Osbert, octodon domestique, vit dans un charmant appartement bruxellois aux côtés de ses maîtres. Son espace est supposé être confiné à cette cage confortablement installée. Mais ce rusé rongeur a très tôt découvert comment se promener librement dans tout l’habitat sans jamais se faire prendre. Et dire que ses maîtres pensent tout régenter dans sa vie ! Alors il s’amuse : il simule une attaque pour obtenir plus de caresses ou autres attentions, il manipule la maîtresse pour rendre jaloux le mâle. Car il suffit d’un regard triste savamment travaillé, d’un geste charmeur pour qu’elle tombe dans le panneau. Et les gâteries affluent.

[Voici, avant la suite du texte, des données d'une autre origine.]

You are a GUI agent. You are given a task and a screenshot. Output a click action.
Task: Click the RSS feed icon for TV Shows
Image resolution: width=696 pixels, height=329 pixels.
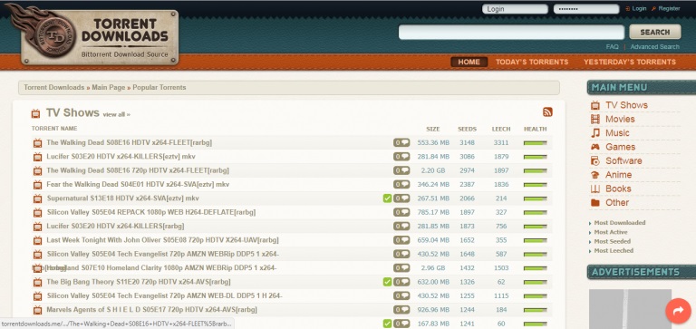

Pour Smiley, courageux bouledogue anglais, c’est autre chose. Depuis quinze ans déjà, il est au service de sa Gracieuse Majesté. Sa dernière mission pour le MI7, le plus secret des services secrets, avant une retraite bien méritée semble compromise mais c’est sans compter sur son incroyable capacité à retomber sur ses pattes. Heureusement d’ailleurs car il ne peut en aucun cas compter sur son chauffeur et garde du corps d’humain !
Et ce moineau du café des Deux Magots qui observe les touristes d’un œil expert ? Et Minou, chat fugueur qui ne supportait plus ses maîtres métaleux ? Autre chose que Gandalf, ce chat d’intérieur épouvanté à l’idée de devoir quitter cette Terre en laissant la petite Émilie seule avec son terrible chagrin. Tous observent notre monde avec un regard différent et original, tantôt tendre et tantôt persifleur.
Christopher Gérard se glisse l’espace de quelques nouvelles dans la peau de nos compagnons préférés. Il leur offre ses pages comme échos à leurs pensées. Ces huit historiettes se suivent et on les croit indépendantes quand tout à coup on croise au détour d’un paragraphe un animal rencontré quelques pages plus tôt. Dans un style aussi tendre que précis, l’auteur nous emporte dans cette aventure loufoque et surréaliste. Le ton, le point de vue original, l’humour, la plume sont un régal pour le lecteur. Nul doute que les amoureux des bêtes s’y retrouveront. Peut-être même, dans l’intimité d’un instant où l’on se croit seul, se sont-ils déjà risqués à l’exercice : donner une voix à leur petit compagnon.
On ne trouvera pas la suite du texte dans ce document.